A major problem former colonies faced when gaining independence was that of identity. When composed of populations that differed from each other in various particulars, the question arose as to whether constituting a single country was justified. The problem was exacerbated by the two Western impositions after the Second World War that had done much to shape attitudes subsequently in an immensely destructive fashion. The first was the creation of a Jewish state in Palestine which institutionalized nationalisms based on identity rather than geography. Even more destructive as far as South Asia was concerned was the partition of British India, which popularized the idea that a country had to be based on homogeneity. This contributed to the othering of what was not homogeneous.
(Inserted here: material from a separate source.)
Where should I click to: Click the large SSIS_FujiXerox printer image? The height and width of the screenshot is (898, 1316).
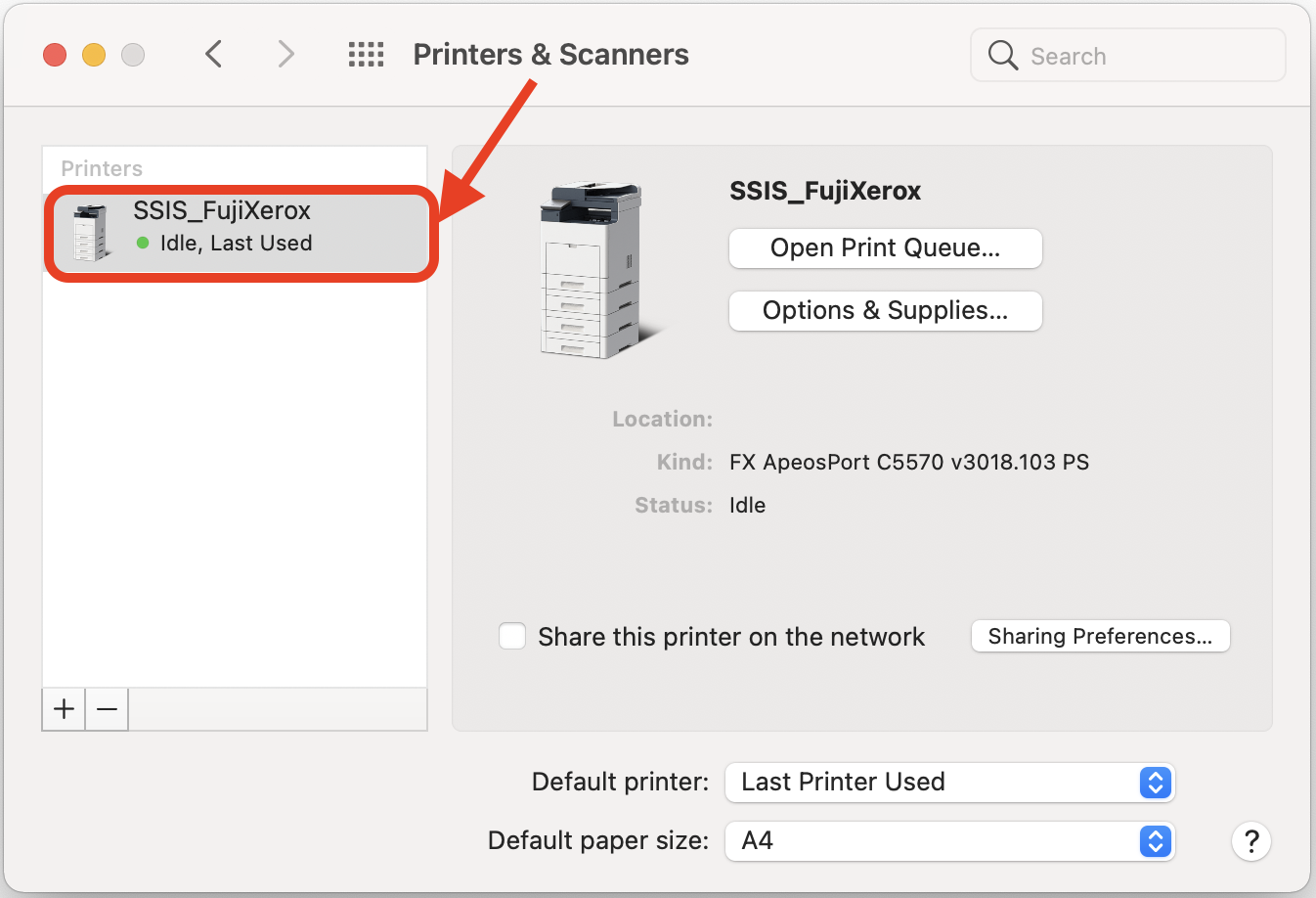594,269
Obviously I do not mean to say that all was sweetness and light before that, for we are only too aware of conflicts based on identity through the centuries. But the idea that a country belonged to those of a particular identity, ethnic or religious or linguistic, was I believe damagingly entrenched by the Western redrawing of boundaries in areas that had not gone through the contortions that Europe had in developing the concept of the nation state. And, even more worryingly, the dominant force in the world at the time these divisive concepts became entrenched was the United States, which prided itself on being a melting pot, where different identities were subsumed in the great American dream.

This, combined with British notions of democracy, which gave supremacy to an elected Parliament, contributed I believe to the majoritarianism that has bedeviled South Asia since independence. So in both India and Sri Lanka we had efforts to impose the language of the majority on everyone else, though fortunately for you in India, this was resisted and, as far as the major languages of the country were concerned, you developed a more sensible policy.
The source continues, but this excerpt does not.